FAJAR.CO.ID, DEPOK – Pemberantasan korupsi tidak dapat dilakukan dengan cara konvensional. Dibutuhkan kebijakan inovatif dan langkah politik yang serius, terutama dari presiden sebagai pemimpin tertinggi pemerintahan.
Ketua Tim Hukum Nasional (THN) Anies Baswedan dan Muhaimin Iskandar (AMIN), Ari Yusuf Amir berpendapat bahwa kehendak politik (political will) dari seorang presiden menjadi sangat penting agar pemberantasan korupsi dapat dilakukan secara lebih efektif.
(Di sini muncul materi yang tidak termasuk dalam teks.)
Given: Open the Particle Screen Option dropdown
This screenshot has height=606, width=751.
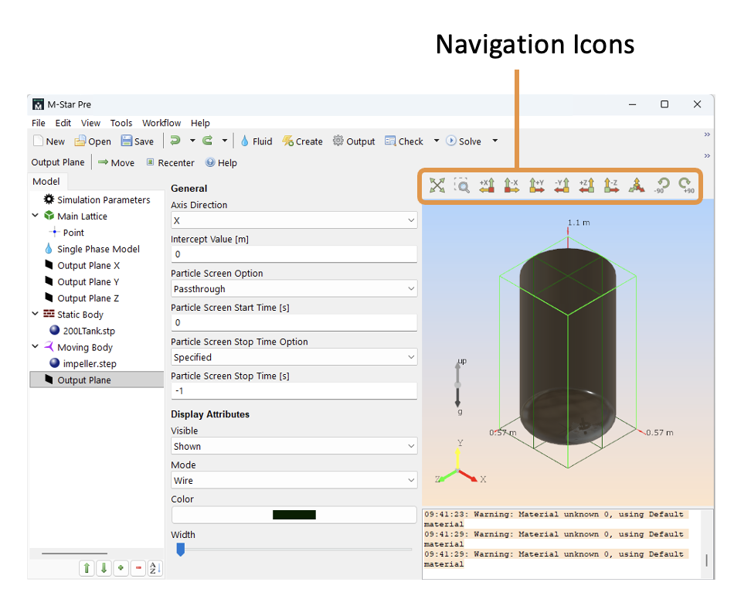Looking at the screenshot, I should (x=294, y=289).

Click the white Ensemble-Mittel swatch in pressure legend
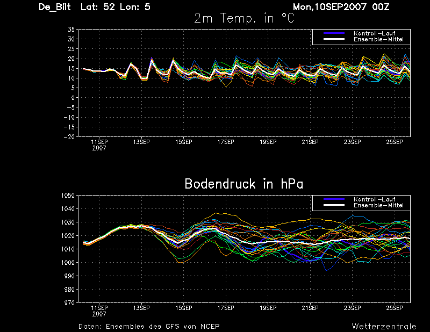[x=334, y=205]
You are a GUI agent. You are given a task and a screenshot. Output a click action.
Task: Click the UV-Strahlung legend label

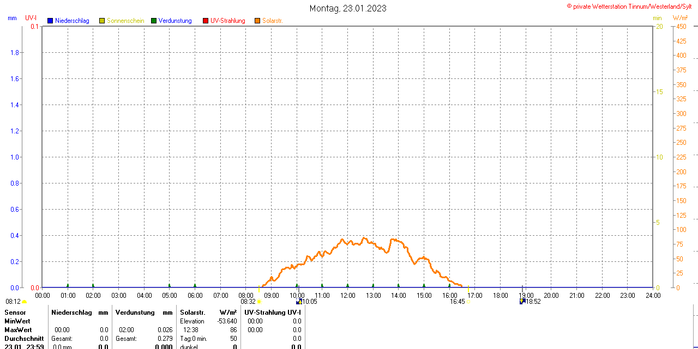228,21
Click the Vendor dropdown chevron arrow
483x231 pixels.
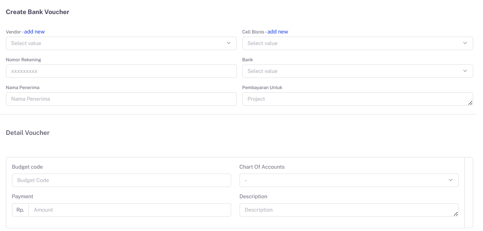coord(229,43)
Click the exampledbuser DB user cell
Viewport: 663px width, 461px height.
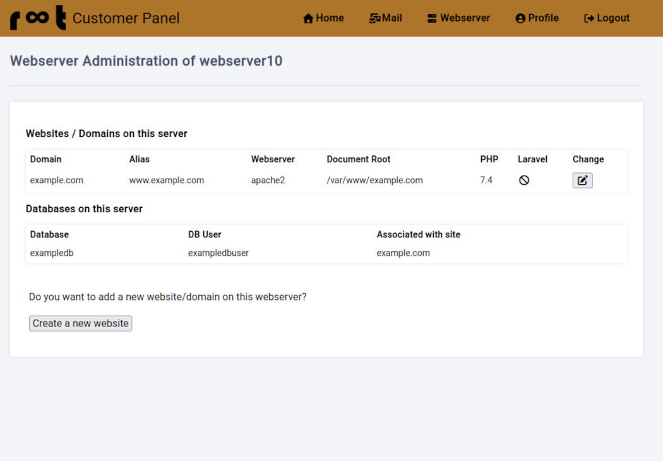pos(218,253)
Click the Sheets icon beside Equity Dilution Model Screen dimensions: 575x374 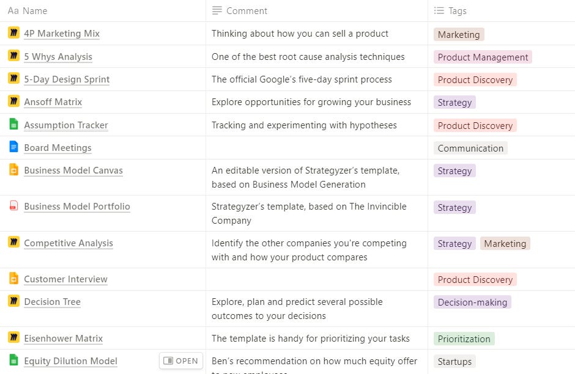13,360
Anies dan Muhaimin sendiri, menurut Ari, memastikan akan menjadi panglima terdepan dalam pemberantasan korupsi.
“Itulah yang menjadi komitmen pasangan AMIN jika kelak diamanahi menjadi pemimpin negeri ini,” ujar Ari dalam diskusi “Mau Dibawa ke Mana Pemberantasan Korupsi Kita: Membedah Visi Misi Capres”, di Fakultas Hukum Universitas Indonesia, Depok, Selasa 13 Desember 2023. Diskusi diselenggarakan oleh Gerakan Anti Korupsi Lintas Perguruan Tinggi (GAK LPT) dan mengundang perwakilan tiga pasangan calon presiden dan wakil presiden. Namun hanya pasangan AMIN dan Ganjar-Mahfud yang hadir mengikuti undangan.
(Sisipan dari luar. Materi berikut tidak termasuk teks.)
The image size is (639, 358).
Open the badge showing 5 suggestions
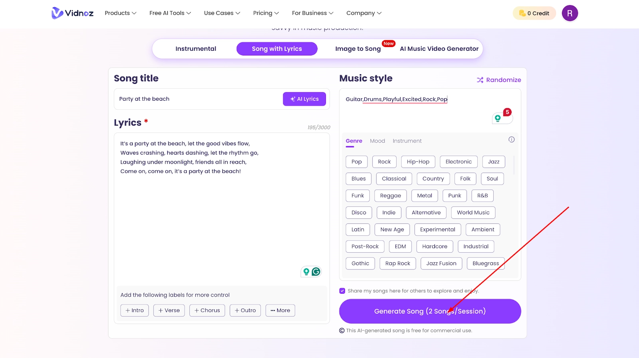(x=507, y=112)
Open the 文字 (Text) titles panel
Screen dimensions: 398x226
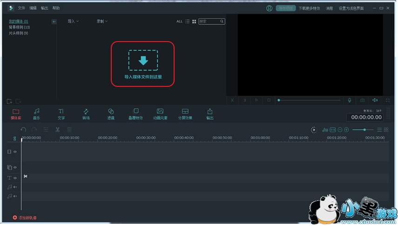pyautogui.click(x=61, y=113)
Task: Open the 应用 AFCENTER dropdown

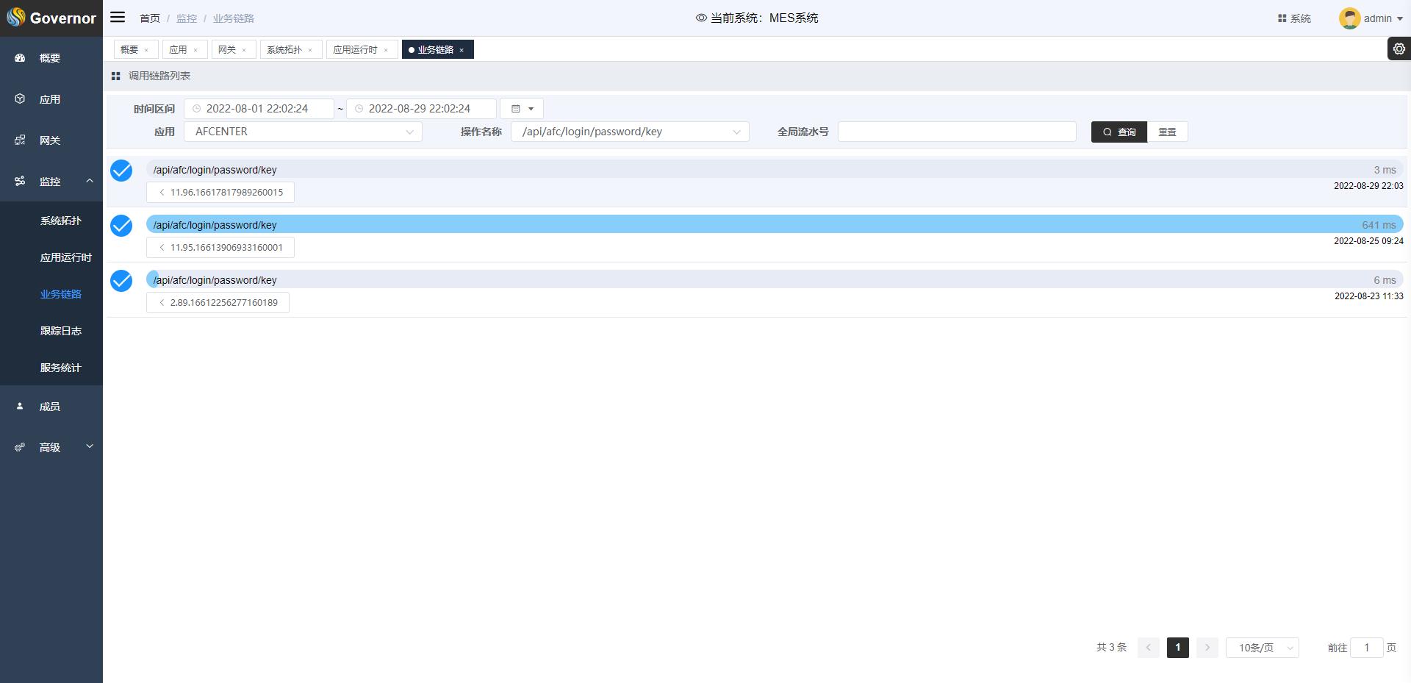Action: pos(303,132)
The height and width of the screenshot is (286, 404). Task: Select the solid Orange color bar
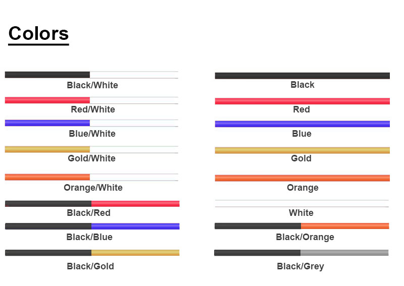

Menurut Ari, seorang presiden tidak boleh hanya berbicara pada tingkat normatif dalam upaya pemberantasan korupsi. Lebih lanjut, seorang presiden harus dapat memobilisasi seluruh kekuatan sosio-politiknya untuk melawan korupsi. “Karena perang melawan korupsi sangat vital, terutama pemberantasan korupsi, korupsi, dan nepotisme, adalah salah satu amanat Reformasi 1998 yang hingga kini belum terselesaikan,” tegas Ari.
Terlebih lagi, situasinya, menurut Ari, praktik korupsi di Tanah Air sudah sangat mengkhawatirkan. Ari mengutip data Indeks Persepsi Korupsi (IPK) tahun 2022, di mana Indonesia mendapatkan skor 34 dengan peringkat 110 dari 180 negara. Sebelumnya, pada tahun 2021, skor IPK Indonesia adalah 38.